▶ Work instruction: Could you output each line of the data that follows exactly?

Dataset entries
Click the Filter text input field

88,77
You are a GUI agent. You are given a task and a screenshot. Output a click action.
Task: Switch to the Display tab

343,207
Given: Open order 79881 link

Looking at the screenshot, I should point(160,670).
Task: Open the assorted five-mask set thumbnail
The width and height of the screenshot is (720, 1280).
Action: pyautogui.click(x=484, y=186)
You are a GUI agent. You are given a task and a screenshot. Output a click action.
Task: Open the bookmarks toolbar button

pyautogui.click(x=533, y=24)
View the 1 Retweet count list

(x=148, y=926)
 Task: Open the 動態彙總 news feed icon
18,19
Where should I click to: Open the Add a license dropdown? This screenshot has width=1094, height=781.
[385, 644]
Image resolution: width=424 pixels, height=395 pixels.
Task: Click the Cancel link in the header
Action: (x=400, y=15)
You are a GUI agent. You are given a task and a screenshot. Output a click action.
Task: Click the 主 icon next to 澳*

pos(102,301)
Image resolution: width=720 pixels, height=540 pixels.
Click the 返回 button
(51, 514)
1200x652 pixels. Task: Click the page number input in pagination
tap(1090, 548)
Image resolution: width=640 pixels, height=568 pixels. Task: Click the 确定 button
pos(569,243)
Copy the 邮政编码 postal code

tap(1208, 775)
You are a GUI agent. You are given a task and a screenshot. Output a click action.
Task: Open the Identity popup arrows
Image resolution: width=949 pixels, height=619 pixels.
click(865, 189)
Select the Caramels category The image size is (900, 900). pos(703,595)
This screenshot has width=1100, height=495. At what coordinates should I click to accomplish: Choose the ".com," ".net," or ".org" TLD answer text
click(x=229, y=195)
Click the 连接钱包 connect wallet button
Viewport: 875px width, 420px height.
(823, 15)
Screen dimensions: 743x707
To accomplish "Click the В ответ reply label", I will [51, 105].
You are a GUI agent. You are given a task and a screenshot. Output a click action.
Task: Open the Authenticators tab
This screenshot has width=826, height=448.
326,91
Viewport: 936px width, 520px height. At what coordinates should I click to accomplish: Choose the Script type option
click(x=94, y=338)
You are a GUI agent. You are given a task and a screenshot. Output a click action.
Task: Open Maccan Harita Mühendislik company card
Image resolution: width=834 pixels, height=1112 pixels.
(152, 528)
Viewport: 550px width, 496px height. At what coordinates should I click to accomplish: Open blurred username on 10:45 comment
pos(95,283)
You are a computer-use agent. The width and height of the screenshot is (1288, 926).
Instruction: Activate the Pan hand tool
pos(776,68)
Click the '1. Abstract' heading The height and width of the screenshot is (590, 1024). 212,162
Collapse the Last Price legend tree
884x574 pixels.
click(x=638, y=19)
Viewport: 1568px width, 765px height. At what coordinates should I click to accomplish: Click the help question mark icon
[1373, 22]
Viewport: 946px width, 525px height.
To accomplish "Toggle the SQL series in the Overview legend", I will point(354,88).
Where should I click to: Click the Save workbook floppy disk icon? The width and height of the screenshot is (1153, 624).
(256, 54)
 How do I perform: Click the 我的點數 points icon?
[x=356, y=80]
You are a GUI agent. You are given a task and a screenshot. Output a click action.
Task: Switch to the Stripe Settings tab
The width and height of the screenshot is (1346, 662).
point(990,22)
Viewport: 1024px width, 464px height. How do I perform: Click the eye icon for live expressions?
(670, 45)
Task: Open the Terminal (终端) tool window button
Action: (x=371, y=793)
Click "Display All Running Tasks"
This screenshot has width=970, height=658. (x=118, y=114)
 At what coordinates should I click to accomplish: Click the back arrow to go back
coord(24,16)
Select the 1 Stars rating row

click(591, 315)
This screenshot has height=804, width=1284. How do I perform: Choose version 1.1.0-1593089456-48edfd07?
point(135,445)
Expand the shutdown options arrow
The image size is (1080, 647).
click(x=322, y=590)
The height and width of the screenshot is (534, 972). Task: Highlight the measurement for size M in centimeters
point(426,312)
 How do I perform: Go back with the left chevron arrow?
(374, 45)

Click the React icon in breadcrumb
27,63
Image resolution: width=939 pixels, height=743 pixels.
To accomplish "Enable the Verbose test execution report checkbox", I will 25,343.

▶ Answer to this problem:
Click the Filter text input field

88,77
You are a GUI agent. You are given a task and a screenshot. Output a click action.
Task: Switch to the Display tab

343,207
Given: Open order 79881 link

Looking at the screenshot, I should point(160,670).
Task: Open the assorted five-mask set thumbnail
The width and height of the screenshot is (720, 1280).
Action: pyautogui.click(x=484, y=186)
You are a GUI agent. You are given a task and a screenshot. Output a click action.
Task: Open the bookmarks toolbar button

pyautogui.click(x=533, y=24)
View the 1 Retweet count list

(x=148, y=926)
 Task: Open the 動態彙總 news feed icon
18,19
Where should I click to: Open the Add a license dropdown? This screenshot has width=1094, height=781.
[385, 644]
Image resolution: width=424 pixels, height=395 pixels.
Task: Click the Cancel link in the header
Action: (x=400, y=15)
You are a GUI agent. You are given a task and a screenshot. Output a click action.
Task: Click the 主 icon next to 澳*

pos(102,301)
Image resolution: width=720 pixels, height=540 pixels.
Click the 返回 button
(51, 514)
1200x652 pixels. Task: Click the page number input in pagination
tap(1090, 548)
Image resolution: width=640 pixels, height=568 pixels. Task: Click the 确定 button
pos(569,243)
Copy the 邮政编码 postal code

tap(1208, 775)
You are a GUI agent. You are given a task and a screenshot. Output a click action.
Task: Open the Identity popup arrows
Image resolution: width=949 pixels, height=619 pixels.
click(865, 189)
Select the Caramels category The image size is (900, 900). pos(703,595)
This screenshot has width=1100, height=495. At what coordinates should I click to accomplish: Choose the ".com," ".net," or ".org" TLD answer text
click(x=229, y=195)
Click the 连接钱包 connect wallet button
Viewport: 875px width, 420px height.
(823, 15)
Screen dimensions: 743x707
To accomplish "Click the В ответ reply label", I will [51, 105].
You are a GUI agent. You are given a task and a screenshot. Output a click action.
Task: Open the Authenticators tab
This screenshot has width=826, height=448.
326,91
Viewport: 936px width, 520px height. At what coordinates should I click to accomplish: Choose the Script type option
click(x=94, y=338)
You are a GUI agent. You are given a task and a screenshot. Output a click action.
Task: Open Maccan Harita Mühendislik company card
Image resolution: width=834 pixels, height=1112 pixels.
(152, 528)
Viewport: 550px width, 496px height. At what coordinates should I click to accomplish: Open blurred username on 10:45 comment
pos(95,283)
You are a computer-use agent. The width and height of the screenshot is (1288, 926).
Instruction: Activate the Pan hand tool
pos(776,68)
Click the '1. Abstract' heading The height and width of the screenshot is (590, 1024). 212,162
Collapse the Last Price legend tree
884x574 pixels.
click(x=638, y=19)
Viewport: 1568px width, 765px height. At what coordinates should I click to accomplish: Click the help question mark icon
[1373, 22]
Viewport: 946px width, 525px height.
To accomplish "Toggle the SQL series in the Overview legend", I will point(354,88).
Where should I click to: Click the Save workbook floppy disk icon? The width and height of the screenshot is (1153, 624).
(256, 54)
 How do I perform: Click the 我的點數 points icon?
[x=356, y=80]
You are a GUI agent. You are given a task and a screenshot. Output a click action.
Task: Switch to the Stripe Settings tab
The width and height of the screenshot is (1346, 662).
point(990,22)
Viewport: 1024px width, 464px height. How do I perform: Click the eye icon for live expressions?
(670, 45)
Task: Open the Terminal (终端) tool window button
Action: (x=371, y=793)
Click "Display All Running Tasks"
This screenshot has width=970, height=658. (x=118, y=114)
 At what coordinates should I click to accomplish: Click the back arrow to go back
coord(24,16)
Select the 1 Stars rating row

click(591, 315)
This screenshot has height=804, width=1284. How do I perform: Choose version 1.1.0-1593089456-48edfd07?
point(135,445)
Expand the shutdown options arrow
The image size is (1080, 647).
click(x=322, y=590)
The height and width of the screenshot is (534, 972). Task: Highlight the measurement for size M in centimeters
point(426,312)
 How do I perform: Go back with the left chevron arrow?
(374, 45)

Click the React icon in breadcrumb
27,63
Image resolution: width=939 pixels, height=743 pixels.
To accomplish "Enable the Verbose test execution report checkbox", I will 25,343.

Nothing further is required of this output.